A history of intrauterine curettage, assisted reproductive technologies, the use of intrauterine devices, and caesarean section have been suggested as predisposing factors for cervical pregnancy (Dilday et al. Citation2021).

Its clinical presentation generally consists of painless transvaginal bleeding after a period of amenorrhoea and a soft and disproportionately enlarged cervix (Hosni et al. Citation2014).

Early pregnancy ultrasound has three main objectives: to confirm the number and location of the embryos, establish whether the embryo can develop beyond the first trimester, and assess the risk of ectopic pregnancy (Kirk et al. Citation2020).
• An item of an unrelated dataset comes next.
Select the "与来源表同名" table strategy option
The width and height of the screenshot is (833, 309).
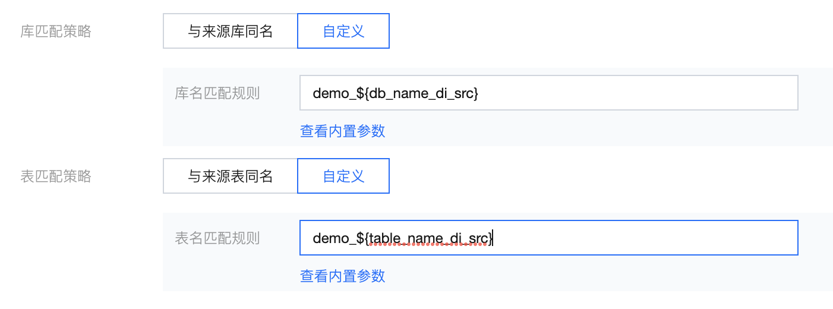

According to The European Society of Human Reproduction and Embryology (ESHRE) ectopic pregnancy classification, ours can be classified as uterine ectopic pregnancies and subclassified as cervical and complete.

Transvaginal ultrasound is the gold standard for an accurate diagnosis of a cervical ectopic pregnancy (Mangino et al. Citation2014).

There is no standard treatment for this pathology, but historically hysterectomy was performed. As an alternative, the use of MTX has been reported for the treatment of hemodynamic stable patients while maintaining fertility potential. In this regard, a combined approach of MTX administered intramuscularly and into the gestational sac has been described. Ozcivit et al. (Citation2020), reported a negative gonadotropin test after 90 days of a 75 mg MTX dose, 45 mg injected into the gestational sac and 30 mg intramuscularly. A case series that included 5 patients (Elmokadem et al. Citation2019) reported a successful treatment rate of 80% with UAE and MTX intraarterial infusion. As for multiple MTX doses, Oleksik et al. (Citation2021) reported two cases treated with two doses of intramuscular MTX (50 mg/m2) at 7-day intervals with subsequent UAE.

Similarly, Monteagudo et al. (Citation2019) reported a case series successfully treated with methotrexate injected into the gestational sac in addition to 100 mg administrated intramuscularly and placement of a foley catheter with a double intracervical catheter.

An intrasaccular injection of a lower dose of methotrexate (50 mg) was reported by Yamaguchi et al. (Citation2017). In 11 of the 15 procedures performed, the pathology was resolved. Three patients required an additional intrasaccular dose of methotrexate and one patient required uterine artery embolisation to resolve the condition.

In our report, a single intrasaccular dose of 100 mg of methotrexate was enough to resolve a cervical ectopic pregnancy without additional medical or surgical interventions. In contrast to intramuscular injection, local treatment with methotrexate can be used even in the presence of intrauterine pregnancy, blood dyscrasias, liver, kidney, gastric, or pulmonary disease (ACOG Practice Bulletin No. 193 2018). It offers a safe way to treat while preserving the patients’ reproductive potential.

In conclusion, management of cervical ectopic and heterotopic cervical pregnancy through intrasaccular injection of methotrexate is a safe and effective treatment with few adverse effects and complications. This report adds to the evidence that supports its use whilst preserving fertility.

Study registration/ethics committee approval

Due to the study nature, it was unnecessary to register it on the ethics committee.

Disclosure statement

No potential conflict of interest was reported by the author(s).